Fitch Ratings has affirmed Stanbic Bank Kenya (SBK) long-term issuer default rating (IDR) at ‘BB-’, but with a negative outlook informed by potential downgrade of Kenya.
Fitch
said the assessment was informed by a moderate probability of support
from its parent owner, South Africa-based Standard Bank Group, which
indirectly owns 60 per cent stake in the Nairobi-based lender.
The Standard Bank Group has itself earned a BB+ rating with a stable outlook from Fitch.
The
agency said the negative outlook on SBK long-term issuer default
ratings reflects the negative outlook on Kenya’s rating (at B+/Negative)

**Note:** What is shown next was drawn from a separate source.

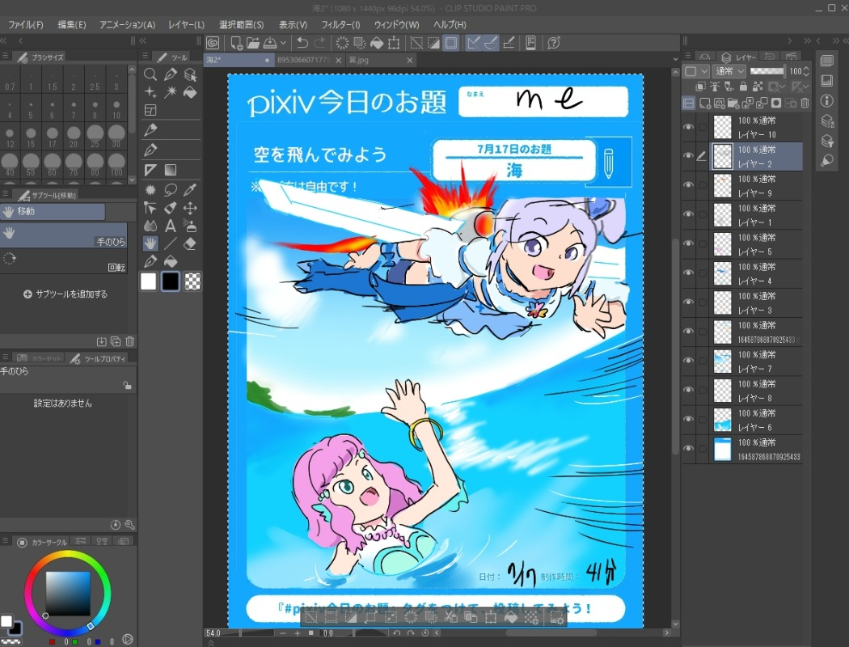Delete layer with the trash icon

tap(805, 103)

and the possibility the country ceiling will also be revised down in
the event the sovereign is downgraded.
“We view SBK as
a strategically important subsidiary of SBG, despite it operating
outside of the group’s home market of South Africa,” the statement said.
A
“default rating” is the measure of an agency’s credit risk. Risk is
defined by a company’s threat of becoming defunct or entering into
bankruptcy filings, administration, receivership, liquidation or other
formal winding-up procedures.
The ratings are
calculated on a scale of 11 predictors, with Fitch relying on
independent auditors, attorneys and other experts to produce IDRs.

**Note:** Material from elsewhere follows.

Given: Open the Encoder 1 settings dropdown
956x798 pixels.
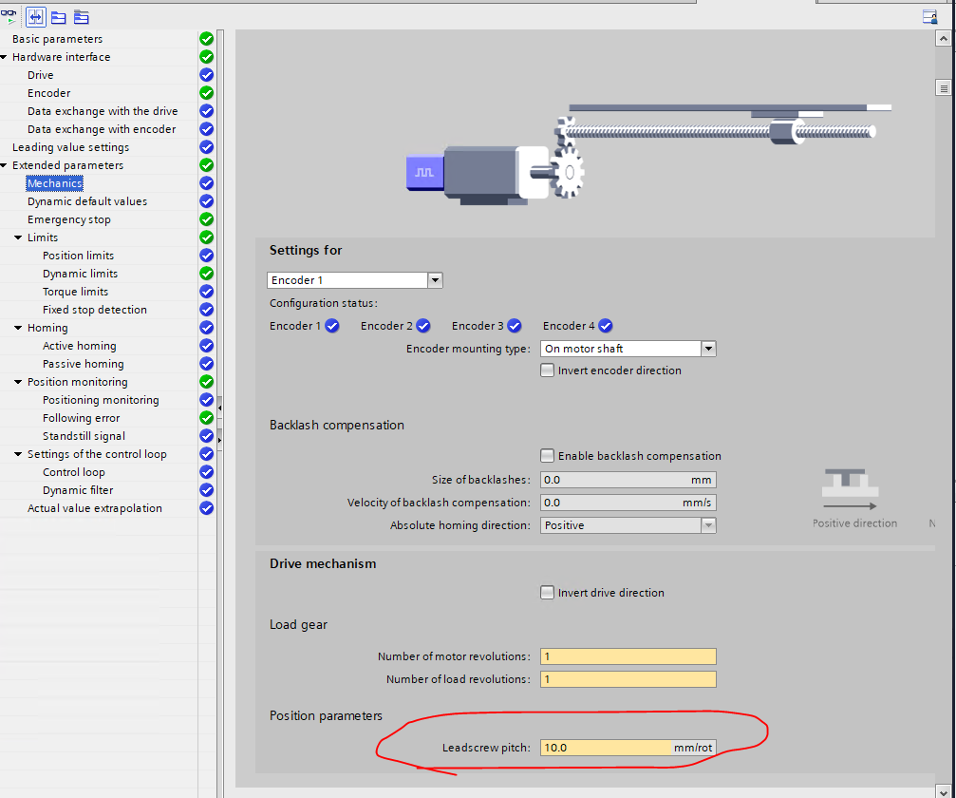Looking at the screenshot, I should pos(435,280).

SBK represents around 1.4 per cent of SBG’s assets.
SBK represents around 1.4 per cent of SBG’s assets.
It
has a five per cent market share of banking assets in Kenya and is
primarily a corporate bank. Fitch noted its asset quality is
deteriorating due to weaker operating conditions, but SBK’s impaired
loan ratio of 5 per cent remains below the sector average of 10 per
cent.
“A downgrade of Kenya’s sovereign rating
accompanied by a downward revision of the country ceiling would result
in a downgrade of SBK’s long-term IDR and SR,” it said.